U.S. Rep. Ed Whitfield, (KY-01), Chairman of the House Subcommittee on Energy and Power, today delivered opening remarks during a Subcommittee hearing on "American Energy Security and Innovation: The Role of a Diverse Electricity Generation Portfolio." In his remarks, Whitfield stressed the importance of coal in domestic energy production.
"The best way to deal with the electricity challenges of today and tomorrow is to expand the options available, not to reduce them," stated Whitfield in his prepared opening remarks. "That is why I believe that EPA's regulatory assault on coal is bad policy. Coal is the leading source of electricity generation in the U.S., and it certainly remains the fastest-growing source of energy for China and many of our other global competitors. We gain nothing when we foreclose the option of new coal-fired generation by regulating it out of existence."
Whitfield also expressed concern over the well-funded political efforts by New York City Mayor Michael Bloomberg and other environmental groups to ultimately stop the use of fossil fuel to generate electricity in America.
"We know that there are people in the Administration, political leaders around the country, national and international environmental groups, nonprofit groups and others who really do have a desire to stop the use of fossil fuel in the production of electricity. Just yesterday for example, Mayor Michael Bloomberg of New York was quoted as saying that "it used to be said that coal is king. And regrettably, coal remains king in nations like India and China.' But then he went on to say that, "Here in the United States, I am happy to say the king is dead. Coal is a dead man walking'."
Unlike other commodities, electricity cannot be economically stored and must be generated as it is needed, while supply must be kept in constant balance with demand. Deviations from this constant balancing of supply and demand can impair the reliability of the electric grid. Additionally, delivery interruptions or supply shortages can increase prices for consumers, which is why Whitfield continues to call for an all-of-the-above approach to domestic energy production, focusing on fossil fuels like coal.

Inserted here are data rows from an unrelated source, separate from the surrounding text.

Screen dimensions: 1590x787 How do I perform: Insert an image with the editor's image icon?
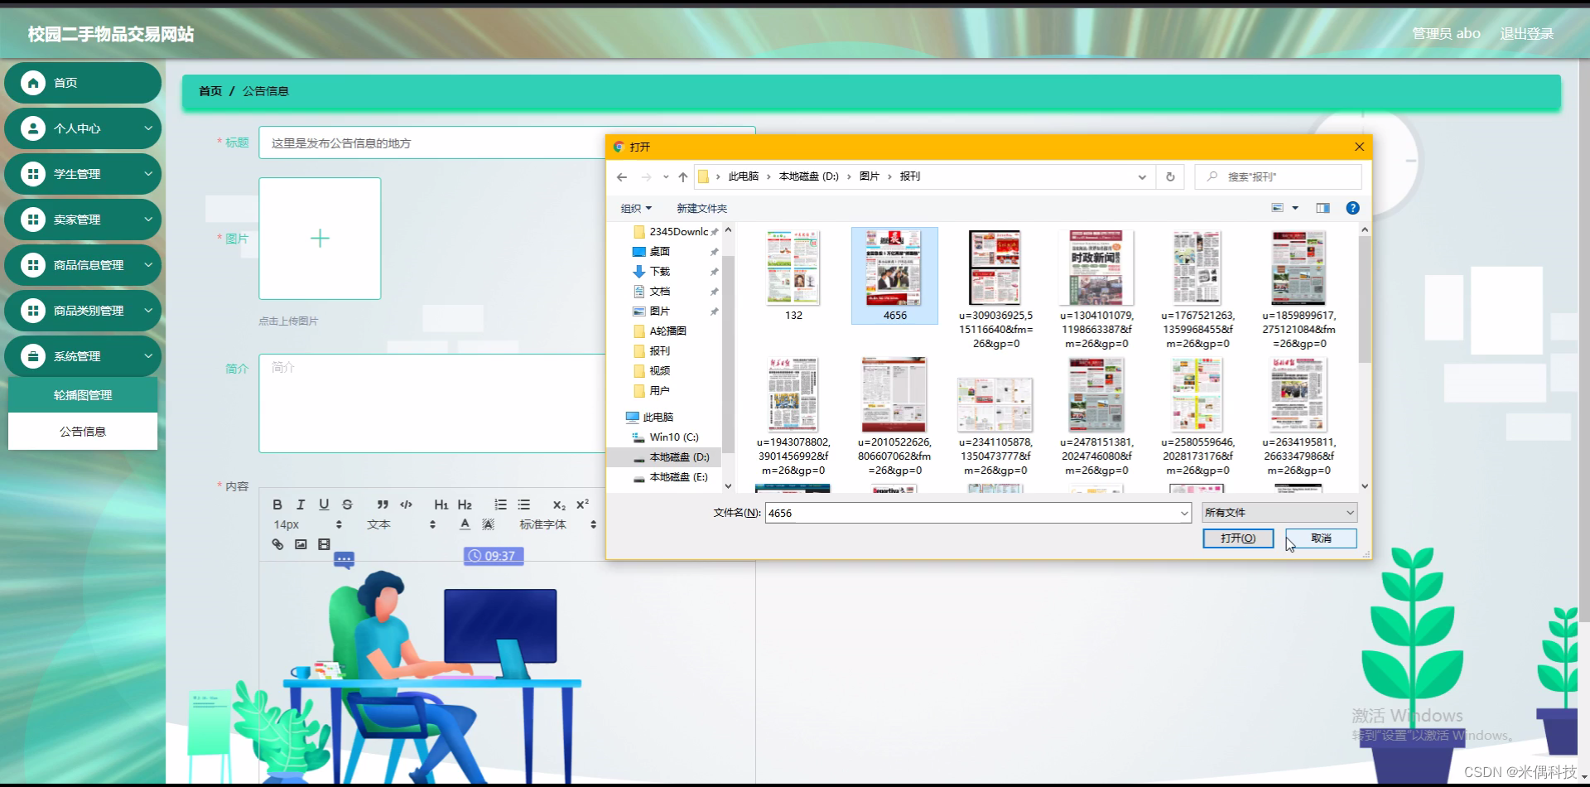(x=301, y=545)
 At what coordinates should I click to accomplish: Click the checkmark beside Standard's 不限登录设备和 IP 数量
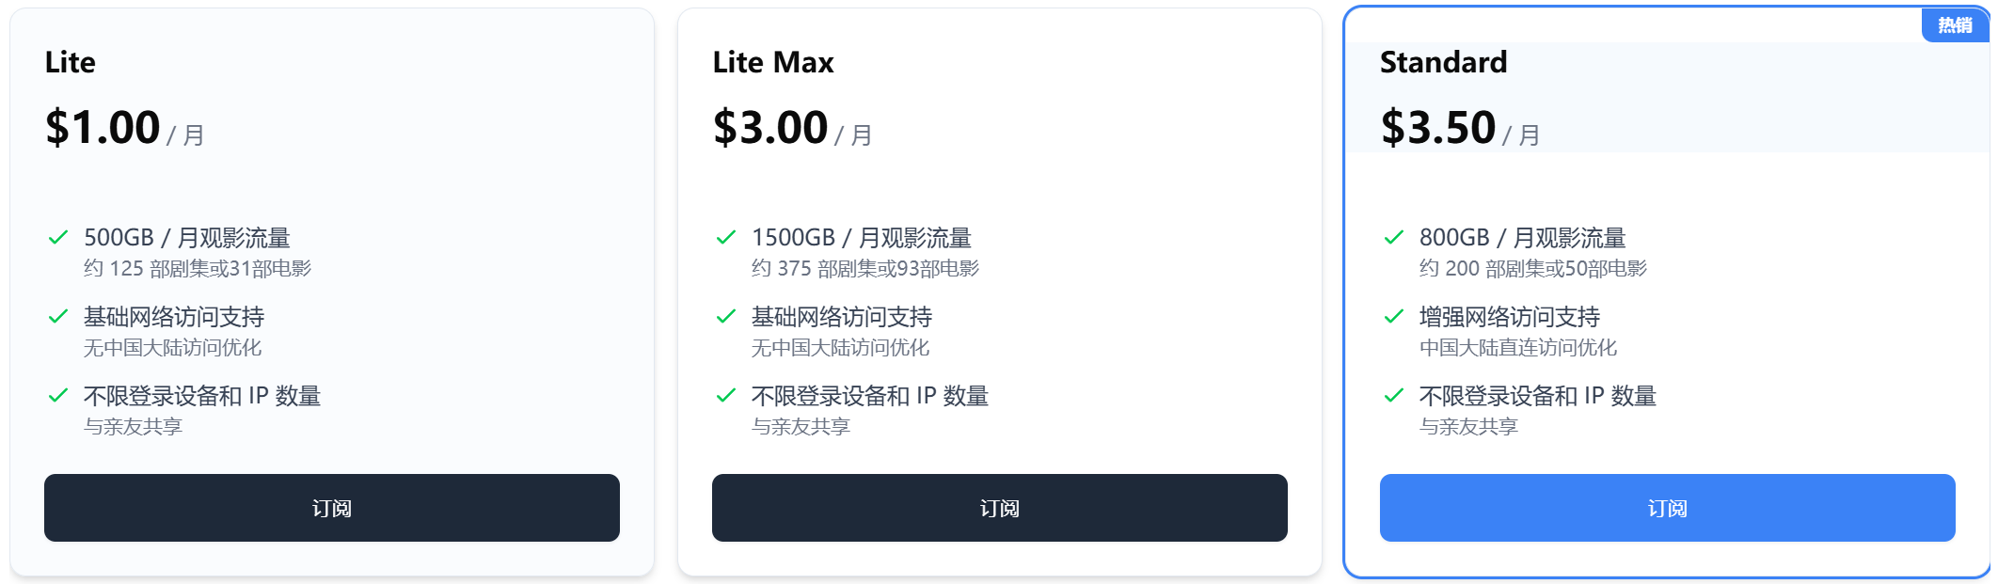click(1394, 395)
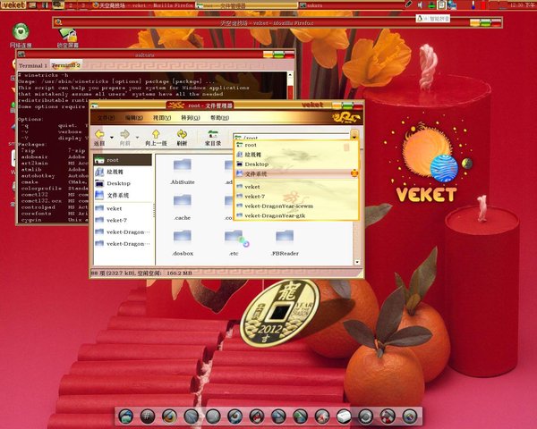Click the veket start button in the taskbar
The width and height of the screenshot is (537, 429).
pyautogui.click(x=13, y=4)
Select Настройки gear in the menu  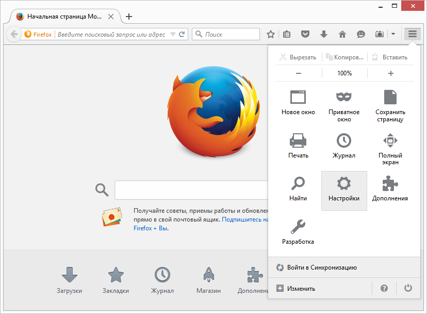(x=344, y=190)
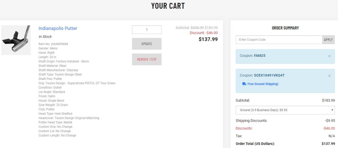Click the YOUR CART page heading
The width and height of the screenshot is (338, 148).
(168, 6)
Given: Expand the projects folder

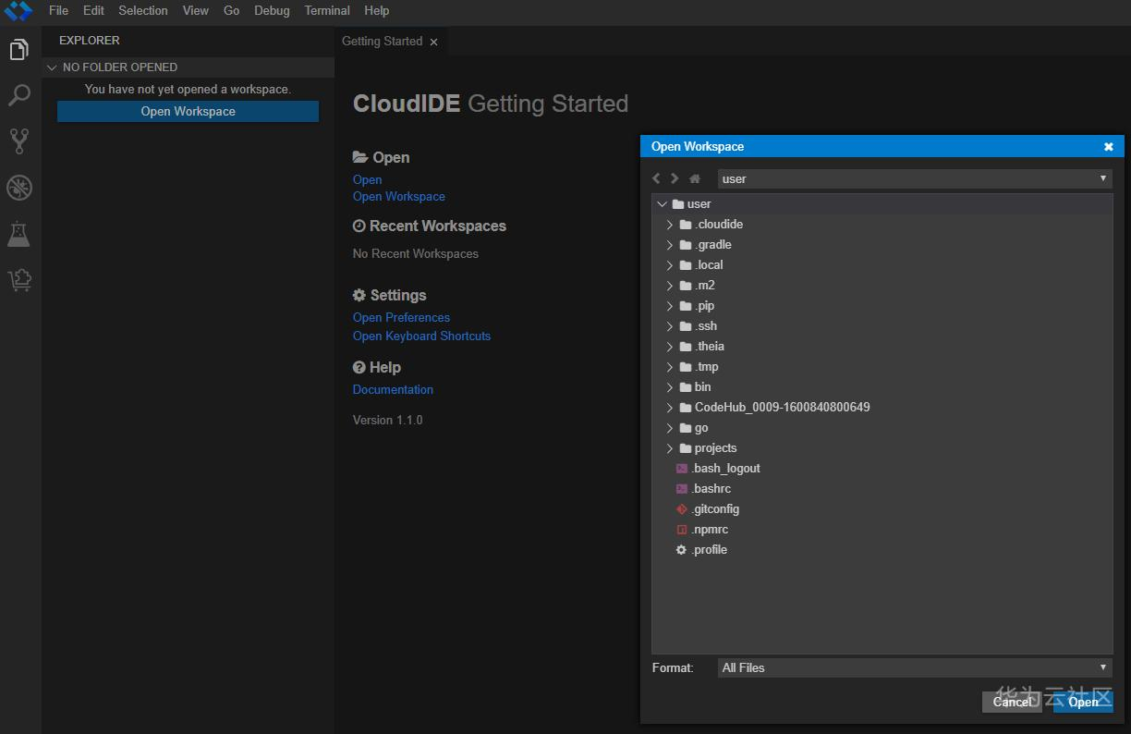Looking at the screenshot, I should point(670,448).
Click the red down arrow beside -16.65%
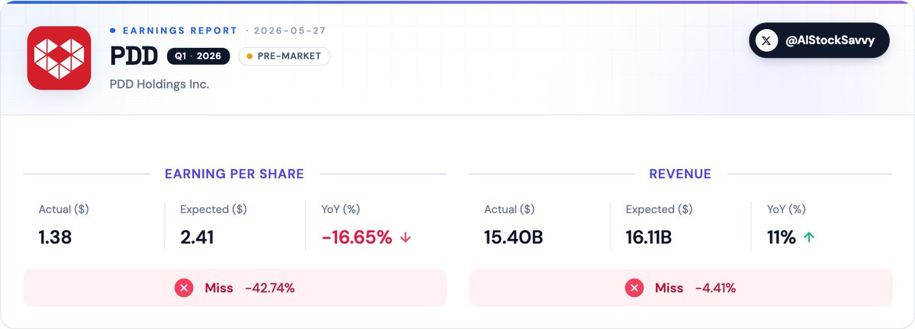This screenshot has height=329, width=915. click(x=406, y=238)
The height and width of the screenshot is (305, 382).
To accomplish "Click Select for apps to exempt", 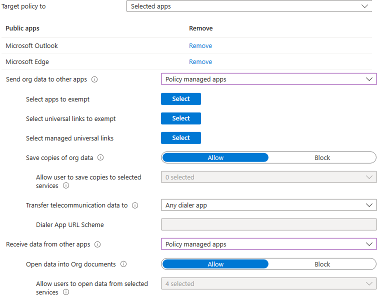I will pos(181,99).
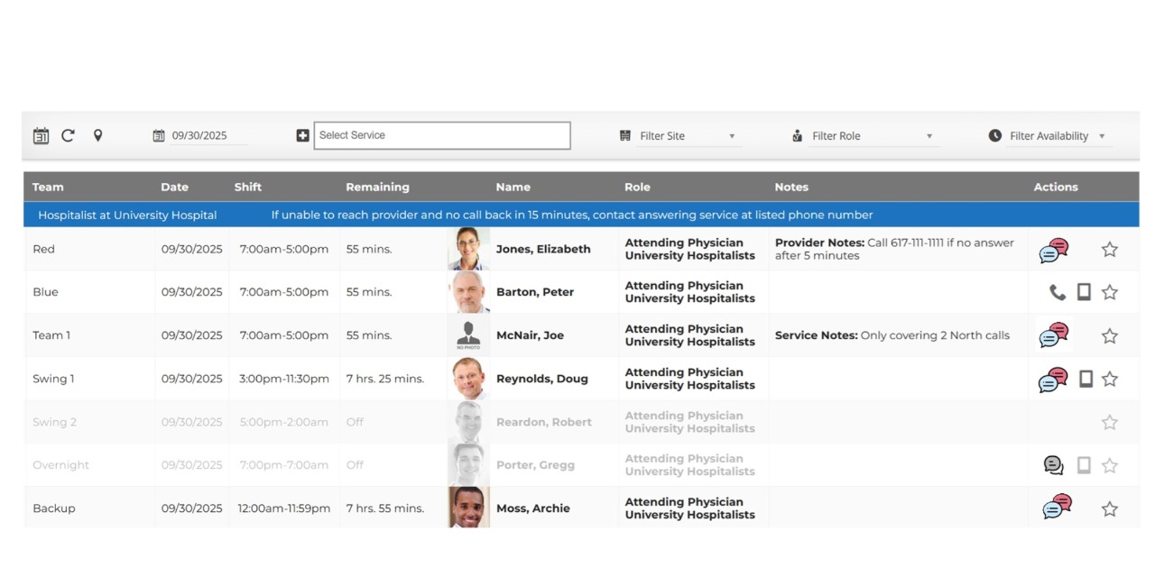Open Doug Reynolds' name link
The width and height of the screenshot is (1155, 577).
541,379
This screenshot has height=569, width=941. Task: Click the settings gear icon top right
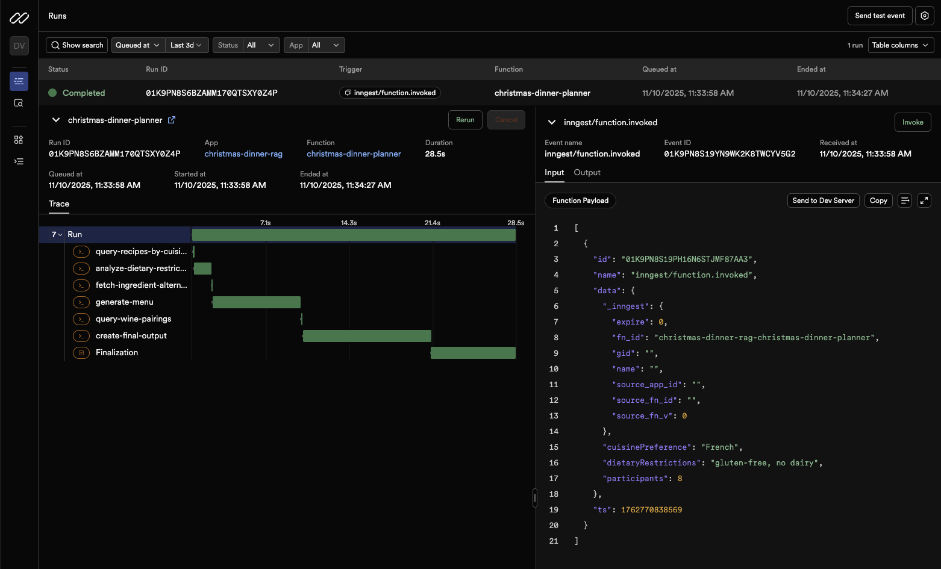click(924, 16)
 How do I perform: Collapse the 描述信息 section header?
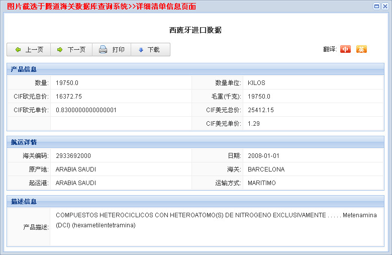click(24, 202)
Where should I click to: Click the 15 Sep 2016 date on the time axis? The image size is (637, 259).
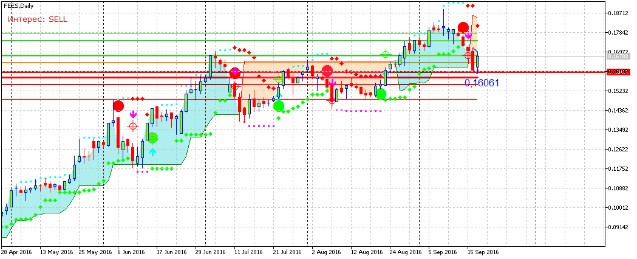(x=483, y=252)
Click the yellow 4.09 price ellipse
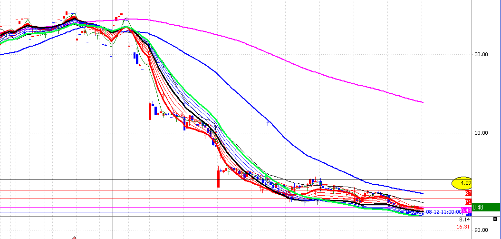The image size is (501, 239). tap(462, 183)
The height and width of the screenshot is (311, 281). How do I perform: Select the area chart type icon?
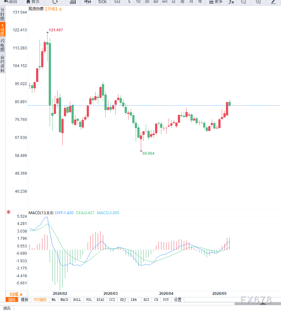tap(73, 2)
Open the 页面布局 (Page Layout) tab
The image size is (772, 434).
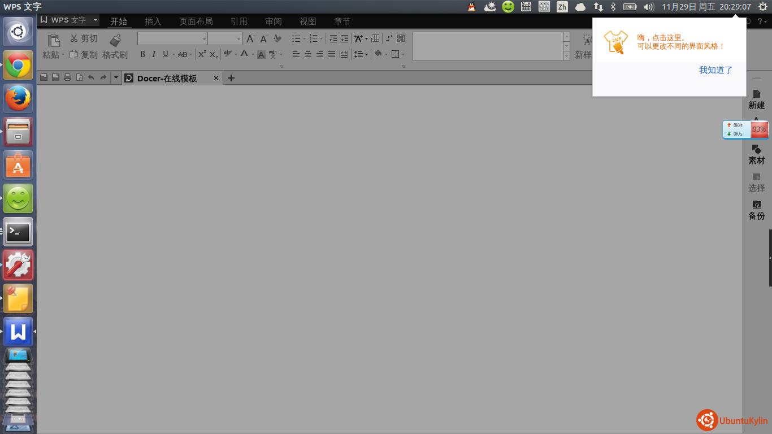196,21
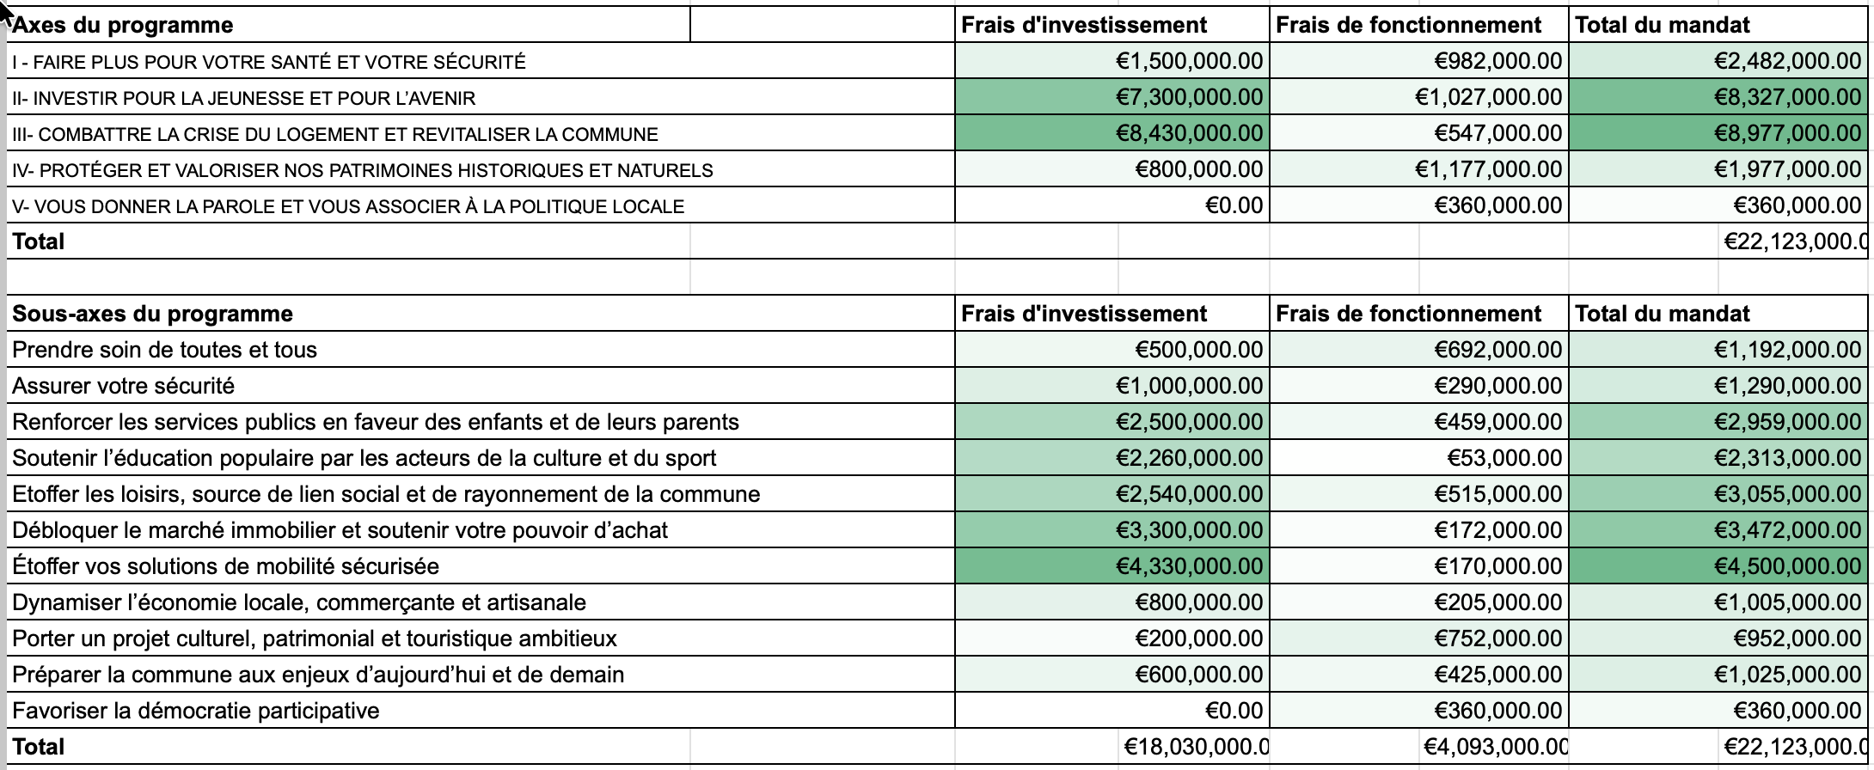Select the 'Assurer votre sécurité' row label

[123, 386]
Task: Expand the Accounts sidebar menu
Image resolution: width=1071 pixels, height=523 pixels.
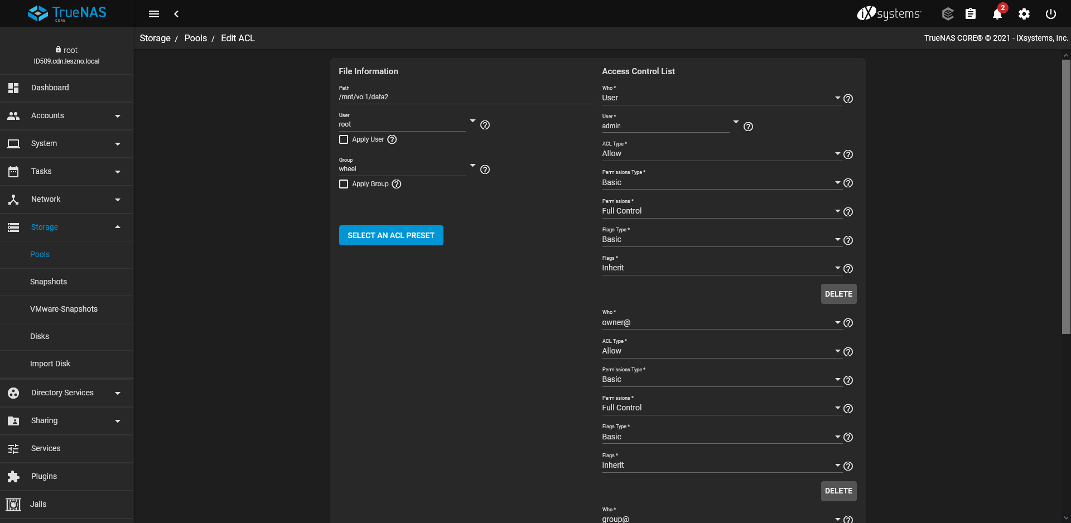Action: click(67, 116)
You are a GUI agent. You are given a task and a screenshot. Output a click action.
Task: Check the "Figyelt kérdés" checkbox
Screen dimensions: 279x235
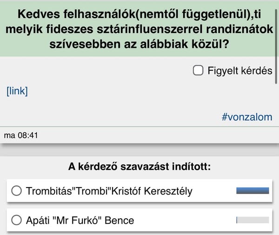[x=199, y=71]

The following issues were also examined at the hearing:
The role of fuel diversity in providing affordable electricity.
The role of fuel diversity in maintaining electric reliability.
Challenges to maintaining fuel diversity in the nation's electricity generation portfolio.
Advanced, efficient technologies that can help maintain a diverse electricity mix.
Potential impacts of reduced fuel diversity on consumers.